Indonesian G2P (Grapheme-to-Phoneme)
raw JSON → 0.4.2 verified Sat May 09 auth: no python
A library for converting Indonesian text to phoneme sequences using a hybrid approach: rule-based conversion enhanced with an ONNX-based neural model. Current version 0.4.2, with active development on GitHub.
pip install g2p-id-py Common errors
error ImportError: cannot import name 'IndonesianG2P' from 'g2p_id' ↓
cause Package not installed or wrong import path (e.g., using 'from g2p_id import g2p_id' or similar).
fix
Install: pip install g2p-id-py. Then import: from g2p_id import IndonesianG2P
error LookupError: Resource punkt not found. Please use the NLTK Downloader to obtain the resource: ↓
cause NLTK data (punkt tokenizer) is missing, required by TweetTokenizer.
fix
Run: import nltk; nltk.download('punkt')
error TypeError: __init__() got an unexpected keyword argument 'model_path' ↓
cause Older versions of IndonesianG2P accepted 'model_path' parameter; it was removed/renamed in later versions.
fix
Check version: pip show g2p-id-py. Use default initialization: IndonesianG2P() or see docs for current constructor.
Warnings
breaking In v0.4.2, glottal stop is inserted between consecutive vowels (e.g., 'hai' -> ['h', 'a', 'ʔ', 'i']). This changes output compared to earlier versions. ↓
fix If you rely on old behavior, pin to <0.4.2 or adjust your phoneme post-processing.

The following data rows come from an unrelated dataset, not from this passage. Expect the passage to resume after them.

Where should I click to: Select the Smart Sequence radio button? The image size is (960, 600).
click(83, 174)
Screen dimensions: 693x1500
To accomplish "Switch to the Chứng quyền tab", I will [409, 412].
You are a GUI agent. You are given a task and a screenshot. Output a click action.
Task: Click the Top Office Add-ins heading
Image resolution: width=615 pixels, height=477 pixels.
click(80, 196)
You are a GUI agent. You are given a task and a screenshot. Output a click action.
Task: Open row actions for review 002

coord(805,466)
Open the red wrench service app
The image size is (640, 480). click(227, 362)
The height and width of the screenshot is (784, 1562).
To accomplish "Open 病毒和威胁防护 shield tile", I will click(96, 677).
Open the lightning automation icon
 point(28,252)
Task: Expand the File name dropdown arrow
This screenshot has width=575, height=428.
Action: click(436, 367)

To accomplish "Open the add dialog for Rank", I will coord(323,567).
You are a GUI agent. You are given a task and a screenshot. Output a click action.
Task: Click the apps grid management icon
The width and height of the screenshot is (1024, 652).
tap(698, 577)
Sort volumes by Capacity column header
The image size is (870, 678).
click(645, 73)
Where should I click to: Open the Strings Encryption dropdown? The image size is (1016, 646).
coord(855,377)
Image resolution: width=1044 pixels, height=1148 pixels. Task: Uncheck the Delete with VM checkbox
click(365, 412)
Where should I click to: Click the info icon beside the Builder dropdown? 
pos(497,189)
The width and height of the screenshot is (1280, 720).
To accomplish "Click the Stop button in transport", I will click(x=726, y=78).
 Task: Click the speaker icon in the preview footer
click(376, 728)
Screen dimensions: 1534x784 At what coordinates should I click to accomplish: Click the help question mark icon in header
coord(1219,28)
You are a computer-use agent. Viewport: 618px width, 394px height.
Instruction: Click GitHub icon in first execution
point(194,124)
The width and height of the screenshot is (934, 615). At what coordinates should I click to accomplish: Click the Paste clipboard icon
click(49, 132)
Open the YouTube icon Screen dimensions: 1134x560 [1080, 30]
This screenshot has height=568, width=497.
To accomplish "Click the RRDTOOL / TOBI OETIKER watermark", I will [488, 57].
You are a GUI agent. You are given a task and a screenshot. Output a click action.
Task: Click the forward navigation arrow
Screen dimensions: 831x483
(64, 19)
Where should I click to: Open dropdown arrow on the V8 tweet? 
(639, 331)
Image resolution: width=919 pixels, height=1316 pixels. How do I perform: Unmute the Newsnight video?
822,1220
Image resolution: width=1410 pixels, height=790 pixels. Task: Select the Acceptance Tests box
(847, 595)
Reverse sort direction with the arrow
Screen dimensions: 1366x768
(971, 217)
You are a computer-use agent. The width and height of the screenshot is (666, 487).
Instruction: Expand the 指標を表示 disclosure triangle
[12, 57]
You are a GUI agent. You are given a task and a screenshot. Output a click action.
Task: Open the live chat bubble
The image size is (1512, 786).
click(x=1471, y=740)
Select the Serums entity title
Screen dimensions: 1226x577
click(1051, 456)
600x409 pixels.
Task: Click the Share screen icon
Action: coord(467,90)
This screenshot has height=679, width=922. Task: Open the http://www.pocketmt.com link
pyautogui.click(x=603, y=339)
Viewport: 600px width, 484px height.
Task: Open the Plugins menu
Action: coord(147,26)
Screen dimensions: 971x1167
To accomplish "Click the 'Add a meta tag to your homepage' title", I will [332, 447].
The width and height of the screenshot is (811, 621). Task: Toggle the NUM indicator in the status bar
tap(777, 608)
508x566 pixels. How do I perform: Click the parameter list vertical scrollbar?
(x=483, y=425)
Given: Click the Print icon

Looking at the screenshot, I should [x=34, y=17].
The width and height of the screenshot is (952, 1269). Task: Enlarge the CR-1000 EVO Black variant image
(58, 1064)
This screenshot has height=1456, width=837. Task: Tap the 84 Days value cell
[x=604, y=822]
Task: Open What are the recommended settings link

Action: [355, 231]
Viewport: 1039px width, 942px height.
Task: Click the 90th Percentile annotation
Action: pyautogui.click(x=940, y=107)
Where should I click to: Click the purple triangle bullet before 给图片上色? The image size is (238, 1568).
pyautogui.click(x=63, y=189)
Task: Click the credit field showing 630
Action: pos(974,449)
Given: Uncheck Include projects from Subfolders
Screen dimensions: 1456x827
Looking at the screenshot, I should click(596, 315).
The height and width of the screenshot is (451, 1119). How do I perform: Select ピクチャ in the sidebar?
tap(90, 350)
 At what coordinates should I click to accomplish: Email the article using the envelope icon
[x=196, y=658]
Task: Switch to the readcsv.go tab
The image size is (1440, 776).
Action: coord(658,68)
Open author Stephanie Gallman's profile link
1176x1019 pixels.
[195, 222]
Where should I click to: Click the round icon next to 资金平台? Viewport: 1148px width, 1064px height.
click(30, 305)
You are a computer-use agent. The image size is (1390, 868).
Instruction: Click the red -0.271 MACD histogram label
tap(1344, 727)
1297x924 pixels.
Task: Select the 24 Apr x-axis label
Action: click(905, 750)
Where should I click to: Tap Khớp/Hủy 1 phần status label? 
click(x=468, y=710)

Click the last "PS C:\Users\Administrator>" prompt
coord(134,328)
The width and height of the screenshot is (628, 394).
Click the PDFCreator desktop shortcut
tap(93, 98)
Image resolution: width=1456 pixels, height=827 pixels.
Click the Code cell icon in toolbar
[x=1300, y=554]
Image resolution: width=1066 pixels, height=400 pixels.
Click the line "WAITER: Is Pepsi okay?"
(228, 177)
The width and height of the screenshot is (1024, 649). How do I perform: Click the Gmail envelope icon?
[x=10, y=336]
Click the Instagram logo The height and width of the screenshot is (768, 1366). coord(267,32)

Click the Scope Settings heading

breaking In v0.4.2, all 'k' graphemes map to 'k' phoneme. Previously, some 'k's were mapped to 'ʔ'. This may affect downstream tasks like ASR. ↓
fix Check your phoneme expectations; update any mappings that assumed 'ʔ' for 'k'.
gotcha The package depends on NLTK's TweetTokenizer. As of v0.3.5, NLTK version is pinned due to backward incompatibility with >=3.8.1. If you have conflicting NLTK versions, it may break. ↓
fix Use the pinned version: pip install 'nltk==3.8' or see issue #16.
gotcha The ONNX model file is loaded with ONNX Runtime. If you need to serialize the IndonesianG2P object (e.g., with pickle), you must use v0.3.7+ where ONNX InferenceSession is wrapped. ↓
fix Upgrade to >=0.3.7, or handle serialization manually.
Imports
- IndonesianG2P
from g2p_id import IndonesianG2P
Quickstart
from g2p_id import IndonesianG2P
g2p = IndonesianG2P()
text = "Halo, apa kabar?"
phonemes = g2p.g2p(text)
print(phonemes)
# Output: ['h', 'a', 'l', 'o', 'ʔ', 'a', 'p', 'a', 'k', 'a', 'b', 'a', 'r']